Obama, Romney sorrow over Denver
US president Barack Obama and his rival Mitt Romney today cancelled presidential campaign-style speeches and some ads attacking each other, replacing them with expressions of sorrow for the victims of a deadly shooting rampage in Colorado.
A gunman opened fire in a crowded movie theatre in the Denver suburbs early this morning, killing at least 12 people and wounding 50 others.
Mr Obama, briefed by aides early in the morning, was to return to Washington after addressing the incident during remarks at an event in Fort Myers, Florida.
The shooting erupted during midnight showings of The Dark Knight Rises at the multiplex in Aurora, Colorado, where throngs had gathered, some dressed as characters from the highly anticipated Batman sequel.
A federal law enforcement official said a suspect in the shootings, a man born in 1987, was in custody.
Police and federal agents were searching an apartment in the town after the man said he had explosives there. Other residents in the building were evacuated as a precaution.
"We're treating this as an active shooter investigation working with Aurora police," according to a statement released by the FBI.
Chaos spread quickly through the multiple packed theatres as the gunman, wearing a gas mask, stood in the front of one theatre at around 12:30am and began firing at the crowd, the Associated Press reported.
Witnesses described smelling either pepper spray or tear gas in the theatre as the gunfire rang out.
US president Barack Obama, who spent the night in southern Florida as part of a campaign swing, was notified of the shooting by his top counterterrorism adviser, John O Brennan, at 5.26am, according to the White House.
He later released a statement saying that he and the first lady were "shocked and saddened by the horrific and tragic shooting in Colorado," and vowed to bring those responsible to justice.
"As we do when confronted by moments of darkness and challenge, we must now come together as one American family," Mr Obama said.
"All of us must have the people of Aurora in our thoughts and prayers as they confront the loss of family, friends and neighbours, and we must stand together with them in the challenging hours and days to come."
Colorado television showed several ambulances moving about and dozens of police officers gathered at the Century 16 movie complex in the morning darkness.
A police robot could be seen inspecting a white compact sedan, its two doors and trunk wide open, in the parking lot of the movie complex, television images showed, though it was unclear whether the car belonged to the gunman.
"I saw a man walk in through the exit," a witness told a reporter from 9NEWS in Colorado, saying he threw what appeared to be a pair of gas canisters to the ground.
"He waited for both the bombs to explode before he did anything. Then, after both of them exploded, he began to shoot."
Mobile phone video appeared to show the traumatic scene outside of the large multiplex immediately after the shooting.
Some people wandered away with bloodstained shirts as other could be heard screaming, "Get out of here!"
A witness told CNN affiliate KUSA that he was in one of the other theatres showing the movie.
"It's crazy to think I could have been in the other line," he said.
"We were watching a scene of the movie - it was a shootout scene, there were guns firing," he said.
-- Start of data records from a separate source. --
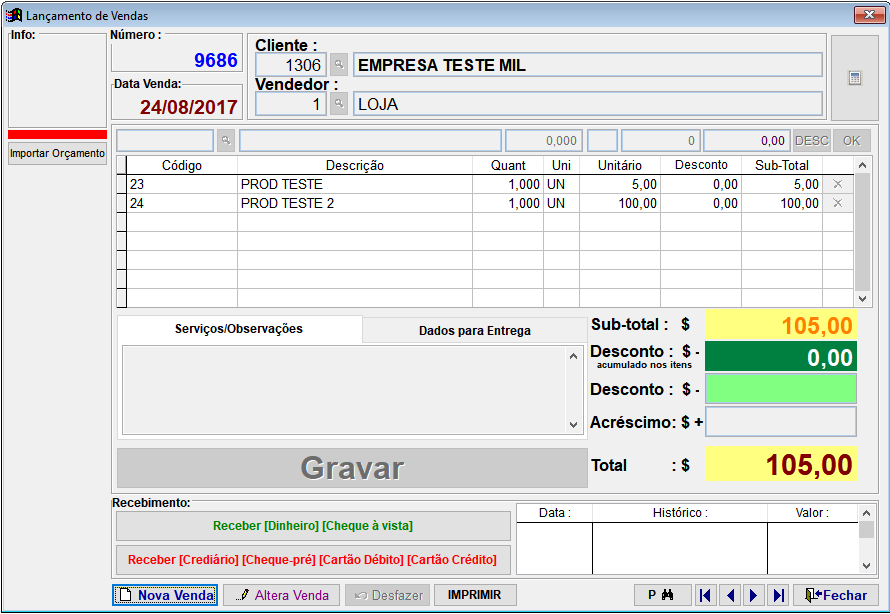Image resolution: width=890 pixels, height=614 pixels.
Task: Go to the first sale record
Action: coord(705,595)
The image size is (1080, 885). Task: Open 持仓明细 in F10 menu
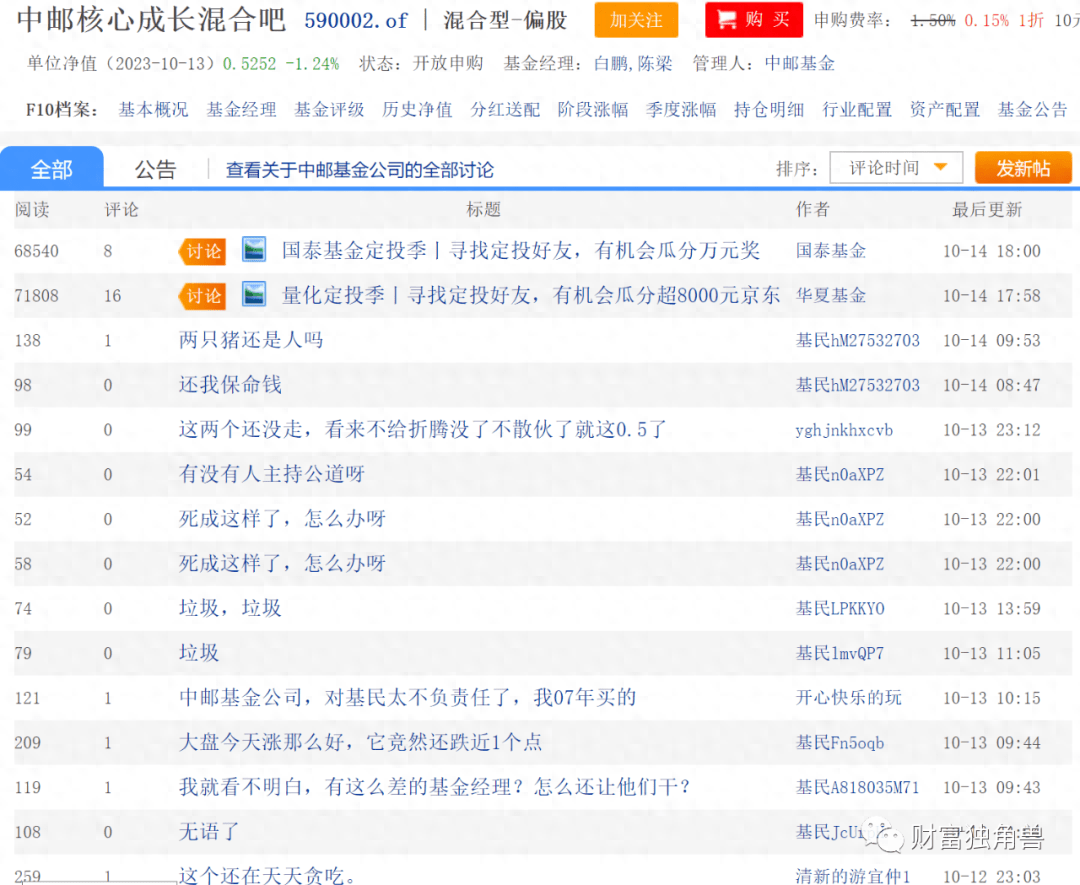pyautogui.click(x=768, y=110)
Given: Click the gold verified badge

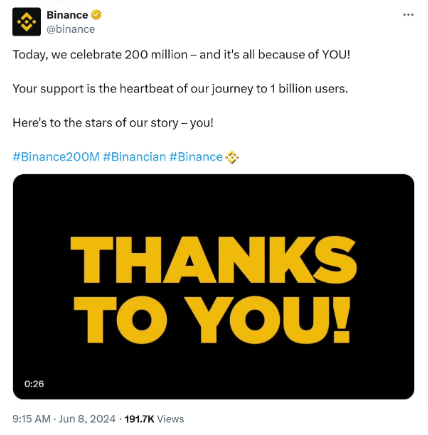Looking at the screenshot, I should coord(96,15).
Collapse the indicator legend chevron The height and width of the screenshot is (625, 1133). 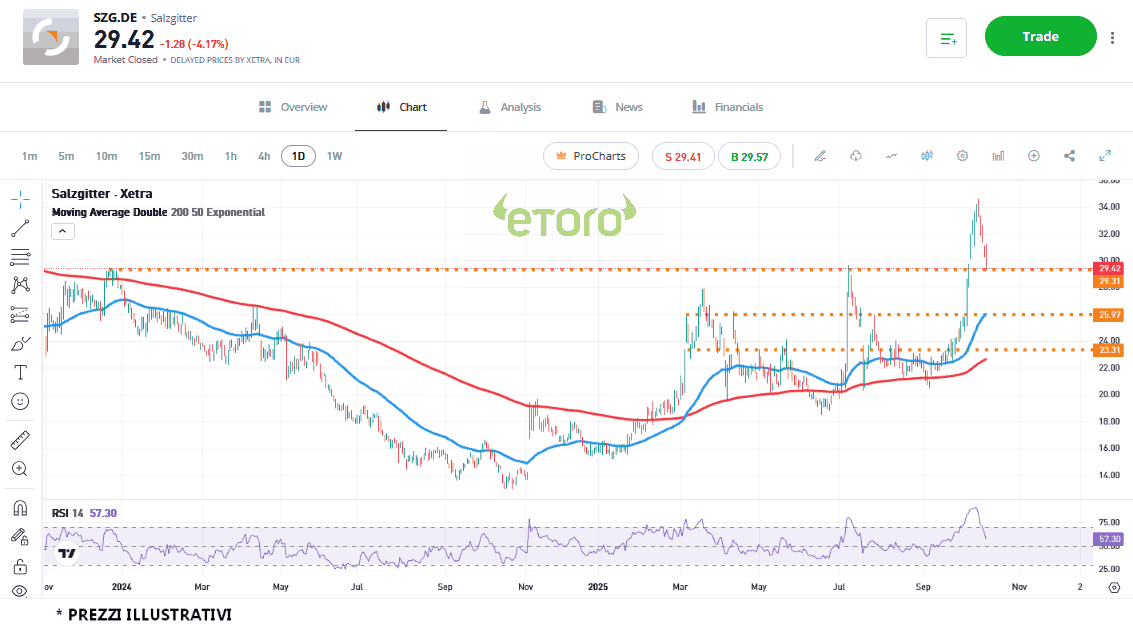tap(62, 231)

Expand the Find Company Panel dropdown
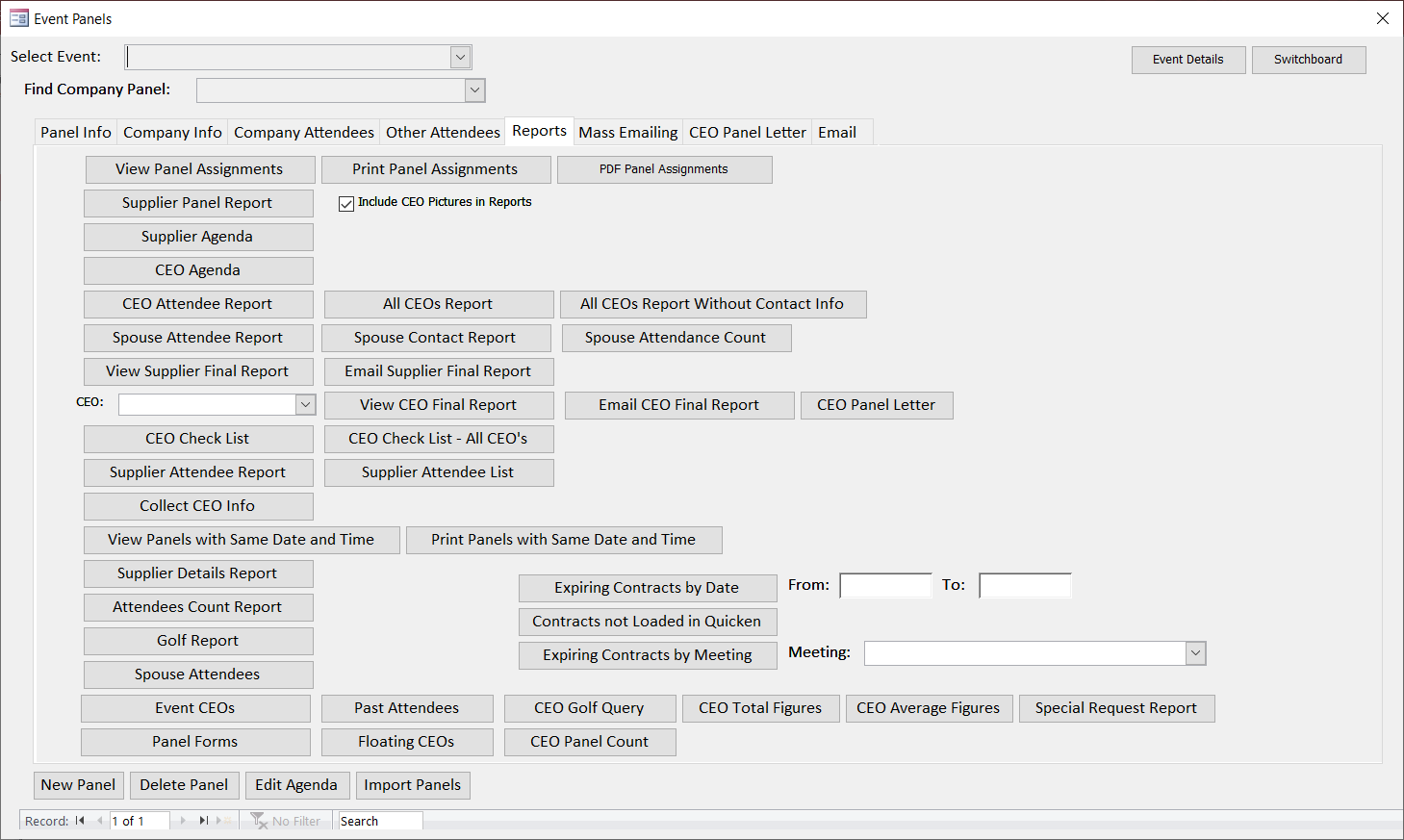coord(474,90)
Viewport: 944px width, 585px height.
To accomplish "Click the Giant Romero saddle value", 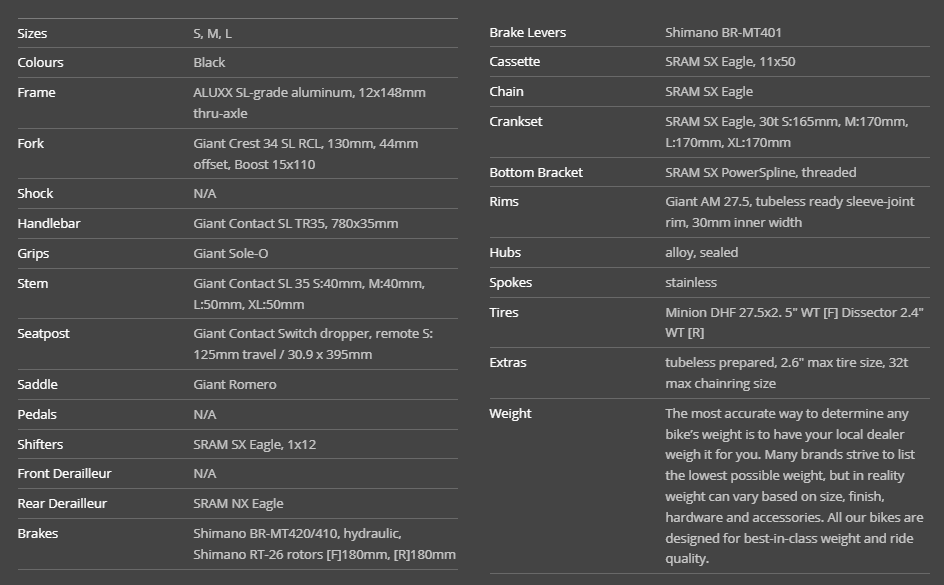I will [x=234, y=384].
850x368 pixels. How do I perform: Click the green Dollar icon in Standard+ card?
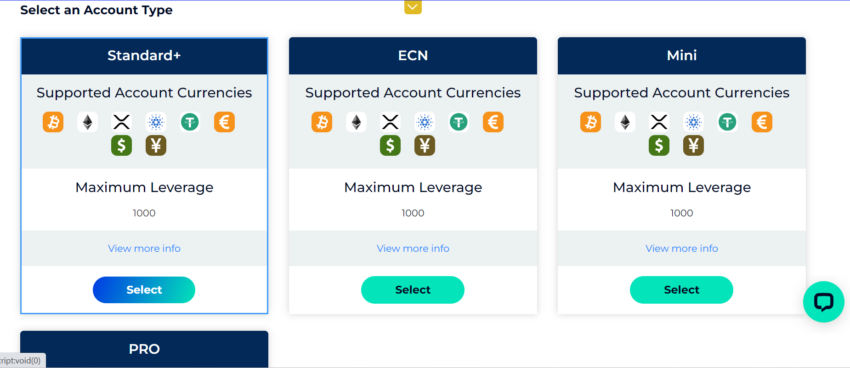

"Then loud bangs came from the right of the theatre. Smoke took over the entire theatre, and it was really thick and no one could really see anything. Me and my sister were sitting there wondering what was going on. Five people were limping, wounded, slightly bloody."
"I saw a girl who was pretty much covered in blood. It made me think the worst," the man said.
"A cop came walking through the front door, before everyone was cleared up and before everything was completely under control, holding a little girl in his arms, and she wasn't moving."